Sunday, August 2, 2009

Sometimes You Just Know

I was driving up to East Lansing to see my therapist the other day and was thinking, once again, about how fortunate I’ve been in the last number of months. Reconnecting with so many people, chatting with them daily, be it online, by phone or in person. It’s brought so many things into my head that, like I’ve stated on numerous occasions, it becomes quite overwhelming. Something that really hit me while driving is how young we all still are. Imagine our parents at this age doing and talking about the things we do.

I told my therapist that I had an epiphany on the drive. I said it suddenly hit me why I really like this whole Facebook thing. I said it’s a lot like High School and I never participated in these games that are so prevalent on the site way back when. What I mean by that is not to say I was above that kind of thing, I just never hung around the school. I wasn’t popular by any stretch of the imagination and, I am here. It’s a nice feeling. Granted, it’s all kind of a fluke. By that I mean that it’s a great deal easier to spew out my thoughts or comments from here in my chair than it would be in person. If I had just started showing up places without knowing these people I doubt I’d have said a word. This way they’ve gotten to know me, and I them, long before I have to put on that face we all put on when we are out and about.

The relationships I’ve developed on Facebook are almost like when you start having a crush on someone. You know how that goes, there’s nothing anyone can say about the one you’re falling for that could possibly make you feel any less enamored of them. After a while that feeling fades and faults are found. The goal here is to keep those faults hidden long enough so those that are close feel they’ve invested too much to just go away. I know I’ve thought about what could happen when the newness of all of this wears off and I sincerely hope the relationships developed continue on.

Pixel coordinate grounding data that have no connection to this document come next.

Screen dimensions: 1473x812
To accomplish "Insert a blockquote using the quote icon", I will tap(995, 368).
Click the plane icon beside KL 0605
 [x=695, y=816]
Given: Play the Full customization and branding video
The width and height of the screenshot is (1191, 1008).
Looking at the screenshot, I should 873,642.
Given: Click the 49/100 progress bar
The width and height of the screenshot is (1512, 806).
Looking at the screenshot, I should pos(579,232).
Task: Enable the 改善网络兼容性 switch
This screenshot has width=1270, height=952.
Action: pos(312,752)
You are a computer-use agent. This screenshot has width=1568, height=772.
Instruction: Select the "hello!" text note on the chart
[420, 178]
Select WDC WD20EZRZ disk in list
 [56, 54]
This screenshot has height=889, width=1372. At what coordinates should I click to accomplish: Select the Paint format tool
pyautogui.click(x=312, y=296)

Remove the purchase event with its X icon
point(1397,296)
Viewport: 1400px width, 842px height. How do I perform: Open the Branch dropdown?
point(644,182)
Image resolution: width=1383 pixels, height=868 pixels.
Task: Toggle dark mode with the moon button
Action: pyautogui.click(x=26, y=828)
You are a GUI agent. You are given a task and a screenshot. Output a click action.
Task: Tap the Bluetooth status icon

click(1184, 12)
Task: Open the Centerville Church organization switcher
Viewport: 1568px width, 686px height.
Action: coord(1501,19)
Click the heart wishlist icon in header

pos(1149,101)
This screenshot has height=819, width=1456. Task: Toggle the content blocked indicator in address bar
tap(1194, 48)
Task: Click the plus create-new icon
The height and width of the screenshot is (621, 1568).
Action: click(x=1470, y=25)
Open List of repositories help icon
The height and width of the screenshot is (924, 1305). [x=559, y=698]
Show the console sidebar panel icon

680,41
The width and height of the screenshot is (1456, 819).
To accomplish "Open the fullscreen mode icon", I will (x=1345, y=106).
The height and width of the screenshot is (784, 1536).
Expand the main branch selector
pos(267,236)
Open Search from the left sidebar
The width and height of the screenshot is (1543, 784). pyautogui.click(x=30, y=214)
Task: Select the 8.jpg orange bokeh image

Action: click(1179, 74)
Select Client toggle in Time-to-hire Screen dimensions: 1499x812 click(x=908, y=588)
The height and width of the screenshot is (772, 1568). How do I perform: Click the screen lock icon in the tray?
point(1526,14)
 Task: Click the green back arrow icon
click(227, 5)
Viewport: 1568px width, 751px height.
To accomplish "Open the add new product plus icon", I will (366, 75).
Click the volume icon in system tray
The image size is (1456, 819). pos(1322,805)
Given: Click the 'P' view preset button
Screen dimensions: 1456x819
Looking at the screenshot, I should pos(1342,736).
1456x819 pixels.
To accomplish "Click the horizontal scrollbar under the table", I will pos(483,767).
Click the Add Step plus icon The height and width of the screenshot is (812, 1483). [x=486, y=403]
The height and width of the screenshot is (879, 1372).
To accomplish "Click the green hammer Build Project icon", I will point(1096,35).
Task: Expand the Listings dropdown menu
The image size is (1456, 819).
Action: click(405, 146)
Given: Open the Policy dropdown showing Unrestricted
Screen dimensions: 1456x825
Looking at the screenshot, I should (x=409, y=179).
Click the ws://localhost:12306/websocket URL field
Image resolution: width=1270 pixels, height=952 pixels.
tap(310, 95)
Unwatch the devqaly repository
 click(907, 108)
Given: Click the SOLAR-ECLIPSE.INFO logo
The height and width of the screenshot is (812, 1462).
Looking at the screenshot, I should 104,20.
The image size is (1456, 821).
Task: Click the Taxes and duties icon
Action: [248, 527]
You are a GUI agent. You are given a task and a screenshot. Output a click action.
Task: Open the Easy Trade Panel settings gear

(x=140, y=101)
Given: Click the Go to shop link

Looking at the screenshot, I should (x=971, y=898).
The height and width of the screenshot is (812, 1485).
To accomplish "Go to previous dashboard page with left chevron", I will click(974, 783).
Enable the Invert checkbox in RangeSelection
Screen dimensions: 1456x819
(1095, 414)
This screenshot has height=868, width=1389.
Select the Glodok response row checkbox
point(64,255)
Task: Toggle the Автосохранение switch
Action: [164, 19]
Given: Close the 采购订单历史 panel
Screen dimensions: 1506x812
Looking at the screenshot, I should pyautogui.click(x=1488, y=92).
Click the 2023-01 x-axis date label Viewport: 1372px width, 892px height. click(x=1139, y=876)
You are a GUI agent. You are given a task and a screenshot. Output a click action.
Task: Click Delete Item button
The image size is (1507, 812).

Going back to the high school reference, as more and more people have hopped on the Facebook train, certain cliques have developed. 30 years ago the only clique I felt I could possibly fit into was that of the few friends I had that wouldn’t think any less of me for just getting high and watching television, certainly not the popular group. Here, on Facebook, I’m in that popular clique. I’ve actually found myself not talking to some simply because they aren’t part of said clique. That’s horrible I know but like I said, it’s just like being back in school. I’ve become friends with people, outside of the Internet, that certainly weren’t friends with me years ago.

It’s kind of like redemption for me in a way. As a teen, I would see the people that were a year or two older and wonder why we couldn’t hang out together, be friends, confide in each other. I always thought that I had something that could interest them. Most, if not all these kids were friends with my brothers. That alone, as kids, is more than enough of a reason for me not to belong in their circle of friends. As one gets older, age makes those sibling complications disappear. Just getting older has given me this redemption I believe I have been seeking all these years. I had such a hard time understanding it back then and, yes, it feels good to be proven right, as it were.

Like I said at the top, I feel so lucky to have this virtual world to live in right now. I’ve got friends, literally, around the world because of it. I have had numerous conversations with people who have downplayed their use of Facebook as just something to pass the time. I feel far different than that. I have told many of you and I will continue to say that Facebook has changed my life. I have developed close relationships with so many people that the normal life I’d lived for the past five years has made a complete circle. I go out on a regular basis, never did that before. I look forward to my time away from work just to be able to socialize with friends, never did that before either. This is very real to me and I can’t repeat enough how much it has done for me inside.

2 comments:

Ellen Greenberg said...

I also find it rewarding to participate on Facebook as well as a lot of fun. You are a new friend I've come to enjoy in many ways and I look forward to your posts and humor. May we live to be 120 and still be playing our shtik. Hopefully you will have your monkey butler by then!

Anonymous said...

Kevin,

Even being semi-retired, I don't have time to waste. In fact the older I get the more I remember that my time is finite. I spend time on fb because it has been rewarding to me, and I have only been on it a week.